Exercise data:
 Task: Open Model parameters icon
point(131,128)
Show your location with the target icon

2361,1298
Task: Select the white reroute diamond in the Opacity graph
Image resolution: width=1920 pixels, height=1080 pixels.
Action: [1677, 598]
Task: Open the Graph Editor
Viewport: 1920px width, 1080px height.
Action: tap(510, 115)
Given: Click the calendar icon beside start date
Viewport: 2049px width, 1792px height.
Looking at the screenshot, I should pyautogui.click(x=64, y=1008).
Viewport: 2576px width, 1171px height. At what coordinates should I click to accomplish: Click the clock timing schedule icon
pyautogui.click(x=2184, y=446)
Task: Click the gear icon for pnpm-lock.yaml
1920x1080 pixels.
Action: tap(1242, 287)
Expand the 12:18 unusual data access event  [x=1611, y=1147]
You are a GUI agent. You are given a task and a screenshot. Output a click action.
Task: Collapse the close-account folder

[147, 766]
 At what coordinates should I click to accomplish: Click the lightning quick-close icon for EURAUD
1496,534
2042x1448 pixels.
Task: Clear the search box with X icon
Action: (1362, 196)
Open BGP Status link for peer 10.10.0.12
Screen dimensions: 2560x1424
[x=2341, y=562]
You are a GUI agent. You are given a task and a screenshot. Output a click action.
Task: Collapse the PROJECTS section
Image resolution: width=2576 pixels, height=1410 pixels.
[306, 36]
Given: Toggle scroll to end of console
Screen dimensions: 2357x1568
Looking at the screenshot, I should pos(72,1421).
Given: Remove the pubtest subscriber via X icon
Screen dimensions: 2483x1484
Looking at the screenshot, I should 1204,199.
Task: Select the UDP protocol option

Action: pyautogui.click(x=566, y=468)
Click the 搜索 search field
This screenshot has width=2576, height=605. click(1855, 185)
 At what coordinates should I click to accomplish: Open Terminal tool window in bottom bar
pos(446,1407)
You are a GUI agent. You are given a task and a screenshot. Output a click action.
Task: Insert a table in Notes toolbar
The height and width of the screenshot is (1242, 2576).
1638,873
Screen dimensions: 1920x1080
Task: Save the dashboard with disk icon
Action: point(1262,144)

To do:
Full transcription, please: every entry, exactly as written.

Answer section:
 Task: Open Model parameters icon
point(131,128)
Show your location with the target icon

2361,1298
Task: Select the white reroute diamond in the Opacity graph
Image resolution: width=1920 pixels, height=1080 pixels.
Action: [1677, 598]
Task: Open the Graph Editor
Viewport: 1920px width, 1080px height.
Action: tap(510, 115)
Given: Click the calendar icon beside start date
Viewport: 2049px width, 1792px height.
Looking at the screenshot, I should pyautogui.click(x=64, y=1008).
Viewport: 2576px width, 1171px height. At what coordinates should I click to accomplish: Click the clock timing schedule icon
pyautogui.click(x=2184, y=446)
Task: Click the gear icon for pnpm-lock.yaml
1920x1080 pixels.
Action: tap(1242, 287)
Expand the 12:18 unusual data access event  [x=1611, y=1147]
You are a GUI agent. You are given a task and a screenshot. Output a click action.
Task: Collapse the close-account folder

[147, 766]
 At what coordinates should I click to accomplish: Click the lightning quick-close icon for EURAUD
1496,534
2042x1448 pixels.
Task: Clear the search box with X icon
Action: (1362, 196)
Open BGP Status link for peer 10.10.0.12
Screen dimensions: 2560x1424
[x=2341, y=562]
You are a GUI agent. You are given a task and a screenshot. Output a click action.
Task: Collapse the PROJECTS section
Image resolution: width=2576 pixels, height=1410 pixels.
[306, 36]
Given: Toggle scroll to end of console
Screen dimensions: 2357x1568
Looking at the screenshot, I should pos(72,1421).
Given: Remove the pubtest subscriber via X icon
Screen dimensions: 2483x1484
Looking at the screenshot, I should 1204,199.
Task: Select the UDP protocol option

Action: pyautogui.click(x=566, y=468)
Click the 搜索 search field
This screenshot has width=2576, height=605. click(1855, 185)
 At what coordinates should I click to accomplish: Open Terminal tool window in bottom bar
pos(446,1407)
You are a GUI agent. You are given a task and a screenshot. Output a click action.
Task: Insert a table in Notes toolbar
The height and width of the screenshot is (1242, 2576).
1638,873
Screen dimensions: 1920x1080
Task: Save the dashboard with disk icon
Action: point(1262,144)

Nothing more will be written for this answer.